Dataset entries
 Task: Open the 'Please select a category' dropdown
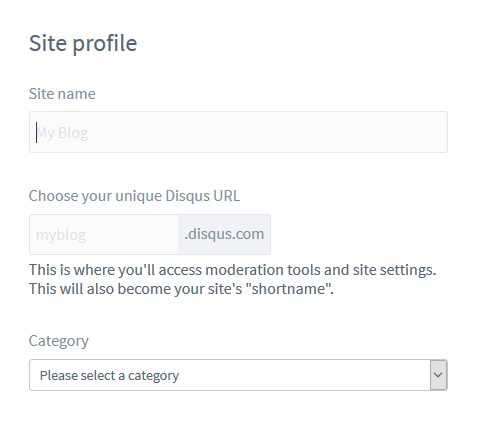238,375
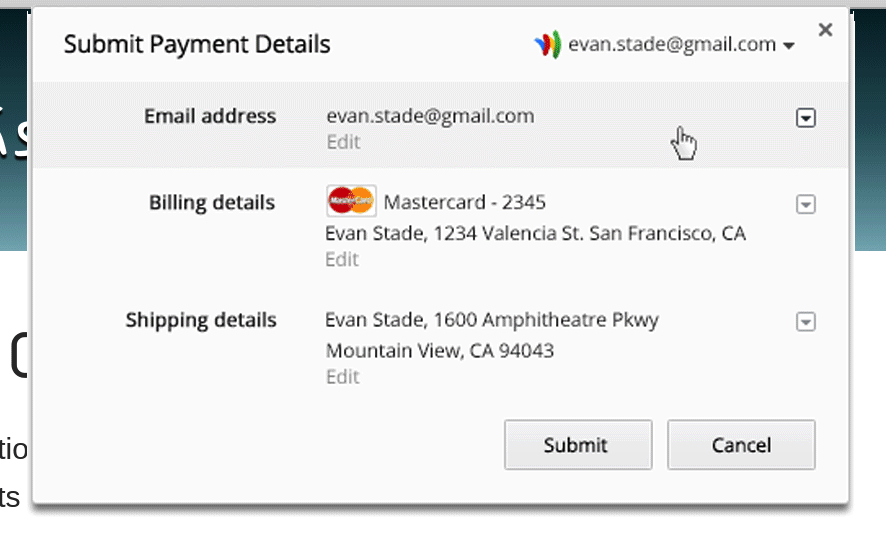Click the "Mastercard - 2345" card text
The height and width of the screenshot is (533, 886).
[465, 203]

** YOUR TASK **
Count how many lines in the data above contain the string "category", with case counting. Reply with the number alone.

** CORRECT RESULT **
1